V.A.

NME C86

Wie einflussreich eine Compilation sein kann, beweist „NME C86“ aus dem Jahre 1986. Damals veröffentlichte das Leitmedium der britischen Popkultur, der New Musical Express alias NME, eine MC-Compilation mit diesem denkbar simplen Titel, der wiederum den des fünf Jahre zuvor erschienenen „NME C81“ zitierte.

22 Bands fanden sich darauf, 40.000 Stück wurden verkauft, und etwas später (1987) gab es auch eine LP-Version – die ich damals aus purer Neugier kaufte, weil billig und obwohl ich die Bands darauf höchstens mal dem Namen nach kannte.

Die britische, aber auch die europäische Indie-Szene war begeistert, was sie da zu hören bekam, bald schon war von einer „C86-Szene“ die Rede. Aber was war geschehen? Neil Taylor, der Kompilierer, hatte zu einer Zeit, als Punk in England gefühlt ebenso tot war wie Wave/Goth, eine Reihe irgendwie neuer Bands zusammengesucht und damit eine Klammer um etwas gemacht, das bis dato vor sich hin wucherte.

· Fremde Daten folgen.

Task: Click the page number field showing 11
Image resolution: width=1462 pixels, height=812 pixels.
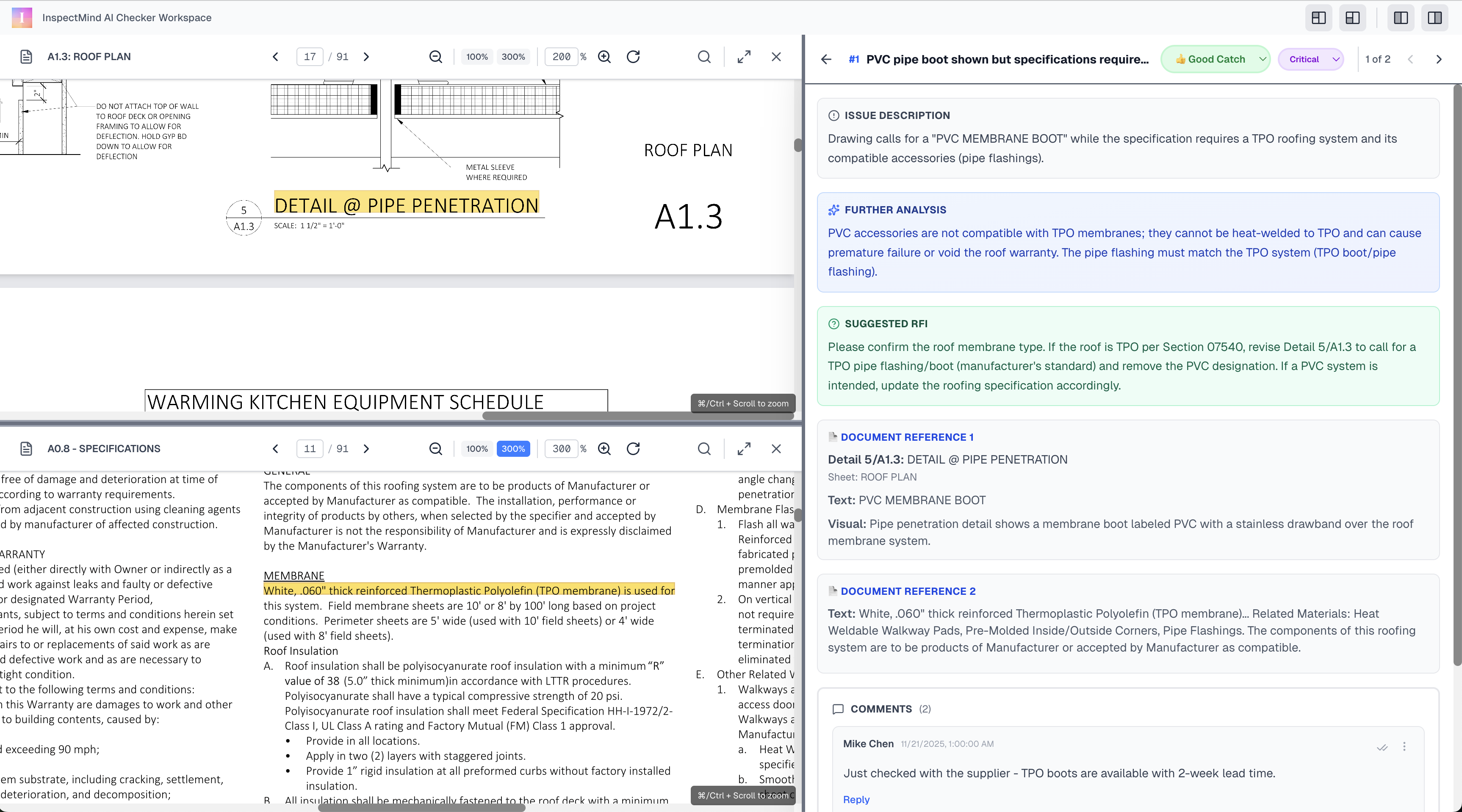Action: coord(310,449)

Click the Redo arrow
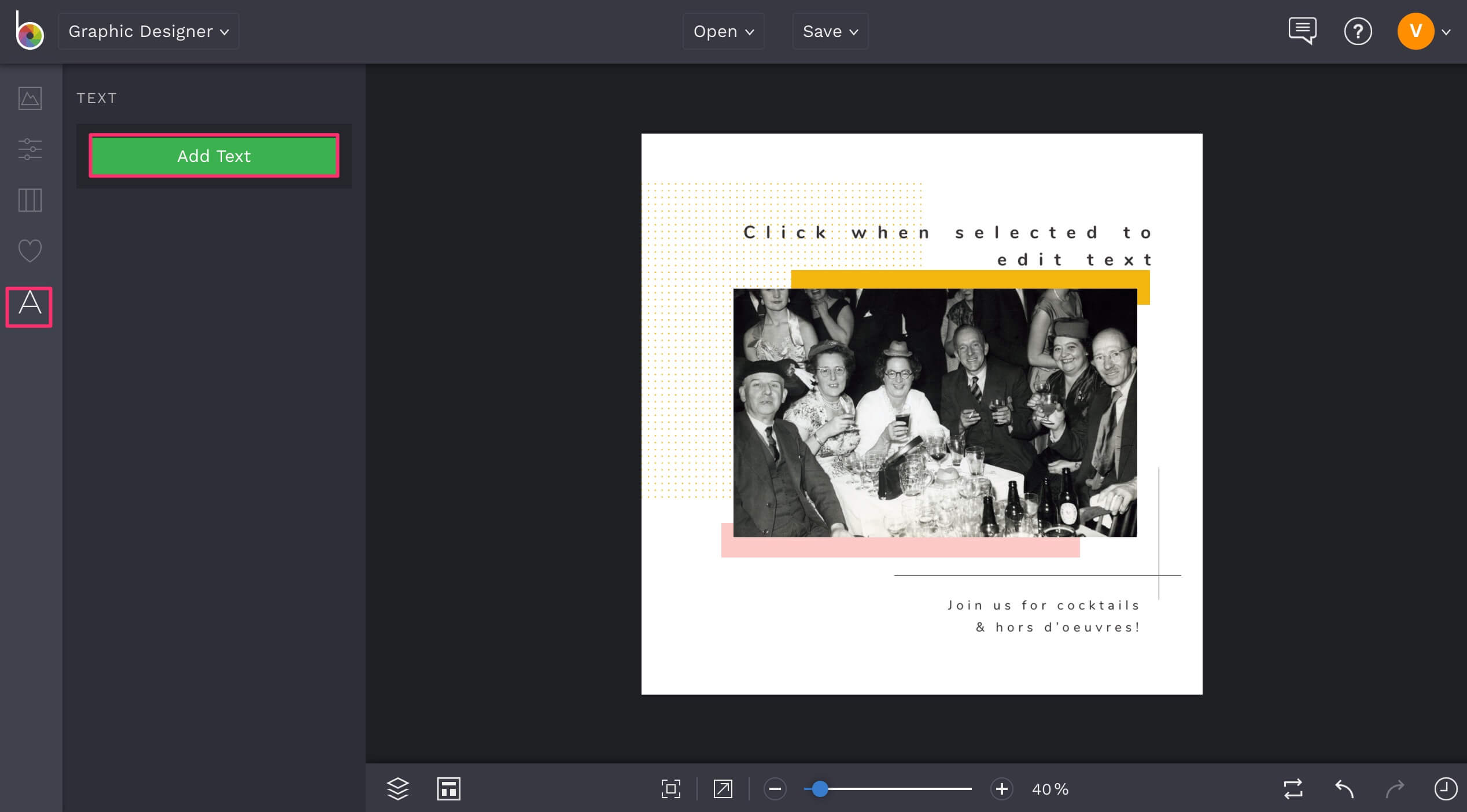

Von PRIMAL SCREAM, THE MIGHTY LEMON DROPS, SOUP DRAGONS, WOLFHOUNDS, THE BODINES, MIGHTY MIGHTY, STOMP (unglaublich kurios, ihr „Buffalo“, auch bald dreißig Jahre später noch), BOGSHED, A WITNESS, THE PASTELS, AGE OF CHANCE, SHOP ASSISTANTS, THE CLOSE LOBSTERS, MIAOW, HALF MAN HALF BISCUIT, THE SERVANTS, MacKENZIES, BIG FLAME, FUZZBOX, McCARTHY, THE SHRUBS und THE WEDDING PRESENT (von den BOXHAMSTERS bald darauf zu „Wedding Präsident“ verballhornt) hatte eigentlich nur gehört, wer das seit 1952 wöchentlich erscheinende „Zentralorgan“ der britischen Musikszene las.

Ich bin ernsthaft erstaunt, dass ich beim Abtippen der Liste feststellen musste, dass mir jede Band zumindest vom Namen her noch bekannt war – verblüffend, was sich in jungen Jahren so im Hirn festfrisst ...

Für meinen damaligen Punk-Geschmack war gar nicht mal so viel dabei, SOUP DRAGONS (UNDERTONES und BUZZCOCKS ließen grüßen) und FUZZBOX vielleicht, der Rest war ganz schön ... indie. Musik irgendwie, die zwar an Bekanntes anknüpfte, aber damals in die Zukunft wies, neu war.

Diverse der Bands wurden groß, andere gerieten bald wieder in Vergessenheit – welche kann man leicht feststellen, indem man die Liste durchgeht und wissend nickt oder eben nicht. Nach dem opulenten Compilationwerk „Scared To Get Happy“ mit ähnlicher Thematik hat Cherry Red nun diesen Klassiker neu aufgelegt und um zwei weitere CDs ergänzt, auf der sich Bands finden, die damals schon, wäre es eine Triple-LP gewesen, hätten dabei gewesen sein können.

Hier stößt man auf THE PRIMITIVES, B.M.X. BANDITS, THE MEMBRANES, THE WEATHER PROPHETS, TALULA GOSH, THE JESUS AND MARY CHAIN, THAT PETROL EMOTION, THE CHESTERFIELDS, THE NIGHTINGALES, HAPPY MONDAYS, BIFF BANG POW!, THAT PETROL EMOTION, BLUE AEROPLANES, POP WILL EAT ITSELF und einige andere mehr, insgesamt sind hier 72 Bands/Songs vertreten.

Wer zu jung war, um damals dabei gewesen zu sein, wer damals zwar das richtige Alter hatte, aber zu Punk für diese Bands war, wer seine Erinnerung auffrischen will, der sollte unbedingt zugreifen und sich in einer ruhigen Stunde (eher drei oder vier) durch das Booklet arbeiten, in dem es auf 48 Seiten ausführliche Linernotes von Taylor gibt.